■ **PROBLEM**
All the entries that follow are to be returned exactly.

■ **EXTRACTED INFORMATION**

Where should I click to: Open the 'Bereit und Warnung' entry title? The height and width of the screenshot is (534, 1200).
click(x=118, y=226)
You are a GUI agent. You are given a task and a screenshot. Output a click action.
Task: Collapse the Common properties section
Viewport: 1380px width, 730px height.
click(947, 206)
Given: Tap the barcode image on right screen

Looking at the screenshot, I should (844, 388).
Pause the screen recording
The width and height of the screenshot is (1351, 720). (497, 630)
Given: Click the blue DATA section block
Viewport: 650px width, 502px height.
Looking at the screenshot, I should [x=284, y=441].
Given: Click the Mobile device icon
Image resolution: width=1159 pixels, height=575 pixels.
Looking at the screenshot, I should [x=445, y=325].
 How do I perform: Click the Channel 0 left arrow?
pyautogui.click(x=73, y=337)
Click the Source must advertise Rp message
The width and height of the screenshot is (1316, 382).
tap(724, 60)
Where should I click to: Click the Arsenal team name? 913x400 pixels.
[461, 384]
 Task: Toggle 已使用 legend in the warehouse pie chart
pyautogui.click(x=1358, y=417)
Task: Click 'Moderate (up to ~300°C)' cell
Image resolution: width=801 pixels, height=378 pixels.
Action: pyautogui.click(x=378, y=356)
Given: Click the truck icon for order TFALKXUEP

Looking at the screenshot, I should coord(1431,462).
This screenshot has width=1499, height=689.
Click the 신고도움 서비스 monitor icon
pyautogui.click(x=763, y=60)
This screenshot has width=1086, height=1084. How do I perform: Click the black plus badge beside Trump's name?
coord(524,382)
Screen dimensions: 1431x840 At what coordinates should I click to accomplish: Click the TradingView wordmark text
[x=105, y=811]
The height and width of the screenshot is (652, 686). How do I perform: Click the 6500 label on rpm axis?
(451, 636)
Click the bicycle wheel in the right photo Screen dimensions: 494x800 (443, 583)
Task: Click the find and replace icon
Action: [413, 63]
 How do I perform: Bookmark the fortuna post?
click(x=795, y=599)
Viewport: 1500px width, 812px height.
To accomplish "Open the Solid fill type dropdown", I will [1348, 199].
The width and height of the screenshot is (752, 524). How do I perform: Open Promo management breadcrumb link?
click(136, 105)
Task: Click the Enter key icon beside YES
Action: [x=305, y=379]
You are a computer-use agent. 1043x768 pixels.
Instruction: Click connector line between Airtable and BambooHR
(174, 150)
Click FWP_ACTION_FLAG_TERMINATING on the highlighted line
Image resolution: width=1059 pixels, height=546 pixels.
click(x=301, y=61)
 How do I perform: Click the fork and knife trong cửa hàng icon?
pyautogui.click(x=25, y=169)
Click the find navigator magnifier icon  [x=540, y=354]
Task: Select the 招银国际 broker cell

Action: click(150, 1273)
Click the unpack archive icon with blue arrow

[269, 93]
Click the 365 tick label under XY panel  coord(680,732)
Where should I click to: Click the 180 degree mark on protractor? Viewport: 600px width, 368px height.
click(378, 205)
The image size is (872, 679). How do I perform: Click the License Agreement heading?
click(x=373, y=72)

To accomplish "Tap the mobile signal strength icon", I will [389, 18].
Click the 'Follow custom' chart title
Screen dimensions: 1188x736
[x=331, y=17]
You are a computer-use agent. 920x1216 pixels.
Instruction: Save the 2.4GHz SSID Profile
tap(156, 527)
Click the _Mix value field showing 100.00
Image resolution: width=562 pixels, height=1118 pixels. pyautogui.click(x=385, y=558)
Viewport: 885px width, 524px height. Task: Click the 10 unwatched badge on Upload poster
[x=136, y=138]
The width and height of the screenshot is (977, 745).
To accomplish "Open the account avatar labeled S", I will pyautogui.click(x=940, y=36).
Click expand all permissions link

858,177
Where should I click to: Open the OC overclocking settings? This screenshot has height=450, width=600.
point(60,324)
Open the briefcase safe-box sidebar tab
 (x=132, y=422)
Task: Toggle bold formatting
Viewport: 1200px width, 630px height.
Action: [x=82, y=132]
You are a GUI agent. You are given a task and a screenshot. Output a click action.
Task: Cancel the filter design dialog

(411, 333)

■ **OUTPUT OF THE EXERCISE**
Where should I click to: Open the 'Bereit und Warnung' entry title? The height and width of the screenshot is (534, 1200).
click(x=118, y=226)
You are a GUI agent. You are given a task and a screenshot. Output a click action.
Task: Collapse the Common properties section
Viewport: 1380px width, 730px height.
click(947, 206)
Given: Tap the barcode image on right screen

Looking at the screenshot, I should (844, 388).
Pause the screen recording
The width and height of the screenshot is (1351, 720). (497, 630)
Given: Click the blue DATA section block
Viewport: 650px width, 502px height.
Looking at the screenshot, I should [x=284, y=441].
Given: Click the Mobile device icon
Image resolution: width=1159 pixels, height=575 pixels.
Looking at the screenshot, I should [x=445, y=325].
 How do I perform: Click the Channel 0 left arrow?
pyautogui.click(x=73, y=337)
Click the Source must advertise Rp message
The width and height of the screenshot is (1316, 382).
tap(724, 60)
Where should I click to: Click the Arsenal team name? 913x400 pixels.
[461, 384]
 Task: Toggle 已使用 legend in the warehouse pie chart
pyautogui.click(x=1358, y=417)
Task: Click 'Moderate (up to ~300°C)' cell
Image resolution: width=801 pixels, height=378 pixels.
Action: pyautogui.click(x=378, y=356)
Given: Click the truck icon for order TFALKXUEP

Looking at the screenshot, I should coord(1431,462).
This screenshot has width=1499, height=689.
Click the 신고도움 서비스 monitor icon
pyautogui.click(x=763, y=60)
This screenshot has width=1086, height=1084. How do I perform: Click the black plus badge beside Trump's name?
coord(524,382)
Screen dimensions: 1431x840 At what coordinates should I click to accomplish: Click the TradingView wordmark text
[x=105, y=811]
The height and width of the screenshot is (652, 686). How do I perform: Click the 6500 label on rpm axis?
(451, 636)
Click the bicycle wheel in the right photo Screen dimensions: 494x800 (443, 583)
Task: Click the find and replace icon
Action: [413, 63]
 How do I perform: Bookmark the fortuna post?
click(x=795, y=599)
Viewport: 1500px width, 812px height.
To accomplish "Open the Solid fill type dropdown", I will [1348, 199].
The width and height of the screenshot is (752, 524). How do I perform: Open Promo management breadcrumb link?
click(136, 105)
Task: Click the Enter key icon beside YES
Action: [x=305, y=379]
You are a computer-use agent. 1043x768 pixels.
Instruction: Click connector line between Airtable and BambooHR
(174, 150)
Click FWP_ACTION_FLAG_TERMINATING on the highlighted line
Image resolution: width=1059 pixels, height=546 pixels.
click(x=301, y=61)
 How do I perform: Click the fork and knife trong cửa hàng icon?
pyautogui.click(x=25, y=169)
Click the find navigator magnifier icon  [x=540, y=354]
Task: Select the 招银国际 broker cell

Action: click(150, 1273)
Click the unpack archive icon with blue arrow

[269, 93]
Click the 365 tick label under XY panel  coord(680,732)
Where should I click to: Click the 180 degree mark on protractor? Viewport: 600px width, 368px height.
click(378, 205)
The image size is (872, 679). How do I perform: Click the License Agreement heading?
click(x=373, y=72)

To accomplish "Tap the mobile signal strength icon", I will [389, 18].
Click the 'Follow custom' chart title
Screen dimensions: 1188x736
[x=331, y=17]
You are a computer-use agent. 920x1216 pixels.
Instruction: Save the 2.4GHz SSID Profile
tap(156, 527)
Click the _Mix value field showing 100.00
Image resolution: width=562 pixels, height=1118 pixels. pyautogui.click(x=385, y=558)
Viewport: 885px width, 524px height. Task: Click the 10 unwatched badge on Upload poster
[x=136, y=138]
The width and height of the screenshot is (977, 745).
To accomplish "Open the account avatar labeled S", I will pyautogui.click(x=940, y=36).
Click expand all permissions link

858,177
Where should I click to: Open the OC overclocking settings? This screenshot has height=450, width=600.
point(60,324)
Open the briefcase safe-box sidebar tab
 (x=132, y=422)
Task: Toggle bold formatting
Viewport: 1200px width, 630px height.
Action: [x=82, y=132]
You are a GUI agent. You are given a task and a screenshot. Output a click action.
Task: Cancel the filter design dialog

(411, 333)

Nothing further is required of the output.